# Bolt Bending



## ABBYS DAD (Sep 26, 2008)

I have a Mauser project in the works and was wanting to know if any of you guys bent bolts or know of anyone who can. It is a very small bend job since i am using see through mounts.

Thanks


----------



## amcqueen (Oct 1, 2008)

*Bending*

I have done many Mauser projects. Bending the bolt handle is best done using forging blocks. On top of that you will also need to use heat control paste around the bolt body and a aluminum heat sink screwed into the shroud threads. This will direct heat away from the lugs.


----------



## Clemson (Oct 1, 2008)

Contact Jack Hamrick, address below:

http://msnusers.com/JWHamrickfiles/_whatsnew.msnw

Also, you didn't ask, but do yourself a favor and lose the see-through mounts.  They are an absolute abomination on a hunting rifle.  The scope is mounted way too high, ther is zero need to use open sights on a hunting rifle with today's scopes, the see-throughs inevitably get knocked out of alignment, normally when you don't know it until after you take a shot.  

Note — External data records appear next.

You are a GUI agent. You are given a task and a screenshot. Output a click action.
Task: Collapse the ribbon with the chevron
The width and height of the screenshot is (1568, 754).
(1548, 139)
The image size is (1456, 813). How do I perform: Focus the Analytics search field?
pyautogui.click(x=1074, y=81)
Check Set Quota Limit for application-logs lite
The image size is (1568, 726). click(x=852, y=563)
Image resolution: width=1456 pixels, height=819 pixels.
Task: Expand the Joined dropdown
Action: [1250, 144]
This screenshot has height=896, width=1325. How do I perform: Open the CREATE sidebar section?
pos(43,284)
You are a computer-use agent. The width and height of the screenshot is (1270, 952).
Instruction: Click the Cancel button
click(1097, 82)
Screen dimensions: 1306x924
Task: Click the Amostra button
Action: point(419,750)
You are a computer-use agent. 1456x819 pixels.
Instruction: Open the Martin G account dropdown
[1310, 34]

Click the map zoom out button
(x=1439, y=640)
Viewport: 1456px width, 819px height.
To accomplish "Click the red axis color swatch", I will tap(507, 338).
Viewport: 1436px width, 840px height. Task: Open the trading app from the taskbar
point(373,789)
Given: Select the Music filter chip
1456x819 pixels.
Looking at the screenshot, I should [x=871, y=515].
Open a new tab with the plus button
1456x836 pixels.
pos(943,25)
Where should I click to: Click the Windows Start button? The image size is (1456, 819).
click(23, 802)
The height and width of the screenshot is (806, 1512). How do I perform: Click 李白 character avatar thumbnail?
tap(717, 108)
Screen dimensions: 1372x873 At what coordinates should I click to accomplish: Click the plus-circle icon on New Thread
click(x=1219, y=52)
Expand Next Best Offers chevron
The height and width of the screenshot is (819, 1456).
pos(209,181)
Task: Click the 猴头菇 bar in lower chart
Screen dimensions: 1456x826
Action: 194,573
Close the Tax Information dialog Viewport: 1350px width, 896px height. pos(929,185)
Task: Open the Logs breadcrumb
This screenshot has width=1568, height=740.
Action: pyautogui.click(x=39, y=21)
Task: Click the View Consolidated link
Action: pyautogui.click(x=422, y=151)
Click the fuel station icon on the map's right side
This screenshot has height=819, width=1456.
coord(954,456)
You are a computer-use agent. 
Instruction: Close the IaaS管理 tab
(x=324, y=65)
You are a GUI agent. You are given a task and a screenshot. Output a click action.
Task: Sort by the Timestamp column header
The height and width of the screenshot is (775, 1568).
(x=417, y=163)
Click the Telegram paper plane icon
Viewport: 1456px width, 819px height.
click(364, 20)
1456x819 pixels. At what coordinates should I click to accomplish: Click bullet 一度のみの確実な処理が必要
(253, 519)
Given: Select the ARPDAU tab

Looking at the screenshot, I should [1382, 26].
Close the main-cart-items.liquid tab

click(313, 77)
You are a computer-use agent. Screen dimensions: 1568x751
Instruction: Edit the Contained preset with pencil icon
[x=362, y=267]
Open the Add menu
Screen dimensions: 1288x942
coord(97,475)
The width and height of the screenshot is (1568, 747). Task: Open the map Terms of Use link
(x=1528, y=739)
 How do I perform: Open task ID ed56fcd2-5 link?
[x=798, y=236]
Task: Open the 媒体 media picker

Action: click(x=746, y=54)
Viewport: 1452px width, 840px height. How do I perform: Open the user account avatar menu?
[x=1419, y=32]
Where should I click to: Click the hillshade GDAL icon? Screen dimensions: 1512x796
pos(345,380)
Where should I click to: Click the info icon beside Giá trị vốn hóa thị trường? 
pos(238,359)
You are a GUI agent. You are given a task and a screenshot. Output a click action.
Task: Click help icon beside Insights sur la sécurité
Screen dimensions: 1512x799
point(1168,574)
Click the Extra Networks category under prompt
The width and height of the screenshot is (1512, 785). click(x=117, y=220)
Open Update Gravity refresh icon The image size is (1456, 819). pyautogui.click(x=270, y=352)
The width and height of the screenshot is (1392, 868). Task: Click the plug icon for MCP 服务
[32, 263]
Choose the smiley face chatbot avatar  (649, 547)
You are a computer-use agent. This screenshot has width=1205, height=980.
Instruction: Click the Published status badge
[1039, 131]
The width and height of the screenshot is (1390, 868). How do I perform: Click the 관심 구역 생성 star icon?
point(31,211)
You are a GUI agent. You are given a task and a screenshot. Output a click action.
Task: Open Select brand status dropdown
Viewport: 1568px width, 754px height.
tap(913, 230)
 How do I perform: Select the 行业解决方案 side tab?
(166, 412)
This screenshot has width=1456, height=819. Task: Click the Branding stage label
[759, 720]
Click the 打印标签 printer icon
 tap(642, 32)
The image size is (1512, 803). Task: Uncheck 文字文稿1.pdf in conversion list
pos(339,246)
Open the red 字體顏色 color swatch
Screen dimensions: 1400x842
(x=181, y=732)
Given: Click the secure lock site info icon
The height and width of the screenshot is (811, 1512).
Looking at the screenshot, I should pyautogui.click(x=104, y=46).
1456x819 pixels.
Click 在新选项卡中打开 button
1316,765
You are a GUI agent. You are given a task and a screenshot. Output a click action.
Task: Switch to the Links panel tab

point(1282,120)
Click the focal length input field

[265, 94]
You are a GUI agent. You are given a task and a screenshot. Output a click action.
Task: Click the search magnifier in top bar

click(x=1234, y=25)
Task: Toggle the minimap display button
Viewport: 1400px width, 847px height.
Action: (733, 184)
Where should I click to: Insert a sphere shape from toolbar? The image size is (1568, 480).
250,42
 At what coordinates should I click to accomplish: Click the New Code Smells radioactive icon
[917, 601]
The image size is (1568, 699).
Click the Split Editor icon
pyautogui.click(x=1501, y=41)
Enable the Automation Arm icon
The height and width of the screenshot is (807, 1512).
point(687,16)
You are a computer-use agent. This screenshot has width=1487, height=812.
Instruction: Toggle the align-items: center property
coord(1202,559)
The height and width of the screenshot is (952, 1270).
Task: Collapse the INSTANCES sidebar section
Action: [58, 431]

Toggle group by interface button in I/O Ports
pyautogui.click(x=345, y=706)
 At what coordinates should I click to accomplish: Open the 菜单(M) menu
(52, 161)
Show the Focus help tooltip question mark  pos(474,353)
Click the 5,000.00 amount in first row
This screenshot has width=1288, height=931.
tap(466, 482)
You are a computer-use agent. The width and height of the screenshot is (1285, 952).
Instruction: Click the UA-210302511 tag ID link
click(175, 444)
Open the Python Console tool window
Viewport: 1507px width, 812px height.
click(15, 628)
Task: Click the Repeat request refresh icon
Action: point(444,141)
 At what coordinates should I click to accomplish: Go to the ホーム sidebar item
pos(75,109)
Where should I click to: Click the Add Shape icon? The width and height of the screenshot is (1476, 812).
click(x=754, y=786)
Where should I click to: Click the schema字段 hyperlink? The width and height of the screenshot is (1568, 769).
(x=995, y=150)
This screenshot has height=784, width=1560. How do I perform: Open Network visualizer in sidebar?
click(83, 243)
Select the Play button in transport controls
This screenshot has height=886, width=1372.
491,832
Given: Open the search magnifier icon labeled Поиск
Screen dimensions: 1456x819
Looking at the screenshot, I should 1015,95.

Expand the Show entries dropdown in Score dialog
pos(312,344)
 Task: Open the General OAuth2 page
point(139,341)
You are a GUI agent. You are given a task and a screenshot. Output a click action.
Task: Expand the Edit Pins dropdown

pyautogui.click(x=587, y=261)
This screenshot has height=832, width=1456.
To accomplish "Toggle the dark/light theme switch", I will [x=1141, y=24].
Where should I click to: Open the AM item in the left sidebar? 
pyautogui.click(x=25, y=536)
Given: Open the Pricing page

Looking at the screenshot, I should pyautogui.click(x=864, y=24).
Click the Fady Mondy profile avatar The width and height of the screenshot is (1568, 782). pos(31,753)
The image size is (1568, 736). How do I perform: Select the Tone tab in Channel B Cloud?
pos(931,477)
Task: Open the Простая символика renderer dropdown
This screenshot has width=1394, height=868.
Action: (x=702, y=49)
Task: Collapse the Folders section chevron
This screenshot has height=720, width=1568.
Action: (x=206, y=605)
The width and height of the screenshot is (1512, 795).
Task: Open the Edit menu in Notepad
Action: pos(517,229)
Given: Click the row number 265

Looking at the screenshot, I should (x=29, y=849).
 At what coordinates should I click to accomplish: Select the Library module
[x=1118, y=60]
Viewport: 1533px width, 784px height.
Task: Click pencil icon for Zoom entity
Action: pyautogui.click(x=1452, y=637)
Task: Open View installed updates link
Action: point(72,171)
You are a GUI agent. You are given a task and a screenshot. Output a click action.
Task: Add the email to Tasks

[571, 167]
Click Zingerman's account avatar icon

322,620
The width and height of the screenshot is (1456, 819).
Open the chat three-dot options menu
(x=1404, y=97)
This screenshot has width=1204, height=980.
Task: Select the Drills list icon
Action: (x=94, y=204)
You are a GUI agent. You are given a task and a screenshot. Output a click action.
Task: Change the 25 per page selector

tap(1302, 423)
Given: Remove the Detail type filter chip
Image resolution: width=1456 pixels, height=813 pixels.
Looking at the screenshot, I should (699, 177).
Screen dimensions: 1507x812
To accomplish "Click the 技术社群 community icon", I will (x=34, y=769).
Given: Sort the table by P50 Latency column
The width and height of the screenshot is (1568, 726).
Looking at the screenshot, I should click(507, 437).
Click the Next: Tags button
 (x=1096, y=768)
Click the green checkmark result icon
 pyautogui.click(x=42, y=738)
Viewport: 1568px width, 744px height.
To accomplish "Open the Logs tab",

Jack does excellent bolt and safety conversions.

Clemson


----------



## thomasr (Oct 1, 2008)

I did a similar project with a Yugo 24/47.  I had the bolt bent by a professional gunsmith with all the tools well versed in the operation.  He did a great job, but with only so much length to work with on the bend, I wound up having to use “high” rings so the handle would clear the new Traister (sp?) safety and to clear the scope.  Shoots great but that is the only thing about my custom build I don’t like…with high rings I don’t feel like my cheek is 100% welded to the stock and it’s still kind of a close fit between my fingers and scope if I’m working the action fast.  Oh, and by all means loose the see through rings for the reasons already mentioned, but I digress.
If I had it to do over again I’d have the original bolt handle cut completely off and a new one welded on.  You can get new ones from places like Brownells.  I remembered there being a Remington styled handle that was curved to miss the safety and scope and it was less than $20.  After the fact the GS I used said he could do it (the cut and weld), but unfortunately not long afterwards he had a career ending stroke and I haven’t picked up the chase.    That’s my one and only regret with my project.  Good luck!!!



P.S.
There was additional info on bolt bending in this thread.    http://forum.gon.com/showthread.php?t=93297


----------



## leoparddog (Oct 2, 2008)

I'd hold off on Jack Hamrick for the time being.  He's had my mauser since May and back on August 1st he said he'd have it to me in 2 weeks.  Its now Oct 2nd and I still don't have it.  He did tell me in September that he'd had some health issues that had prevented him from working for a while.  I hope he's ok.  I sent him an email today asking him for a delivery date.

I'll post back what I hear.


----------



## dawg2 (Oct 2, 2008)

Clemson said:


> Contact Jack Hamrick, address below:
> 
> http://msnusers.com/JWHamrickfiles/_whatsnew.msnw
> 
> ...



X2 on the see through.  Horrid dependability.


----------



## Laman (Oct 2, 2008)

I have customized about 12 Mausers over the years, go with the longer bolt handle rather than just bending, you won't regret it makes a big difference.


----------



## fi8shmasty (Oct 2, 2008)

Try  this link A bunch of very interesting information, and step by step instructions.  
http://www272.pair.com/stevewag/


----------



## Back2class (Oct 31, 2008)

leoparddog said:


> I got my Mauser back from Jack Hamrick.  Overall the metal work (polishing, fitting, bluing) seems to be first class.
> 
> Something did happen to my wood stock that I sent to him, it was a prefinished Boyd's stock, and the finish and stain is gone from a patch about the size of two quarters on the forend.  Obviously something happened to it - what I don't know.  I may be able to restain and seal it.  I was going to buy a B&C stock sometime in the future for this gun, but I am still disapointed that he didn't make a better attempt to repair the finish on the stock.
> 
> ...



YIKES!
  I think you are being quite nice about that $500 hack job.


----------



## jglenn (Oct 31, 2008)

I'm with Laman  welding a custom handle is a much better option. There are some nice ones out there. Cut of the handle and have it tigged then clean it up and polish.. It will end up longer than any bent handle.


----------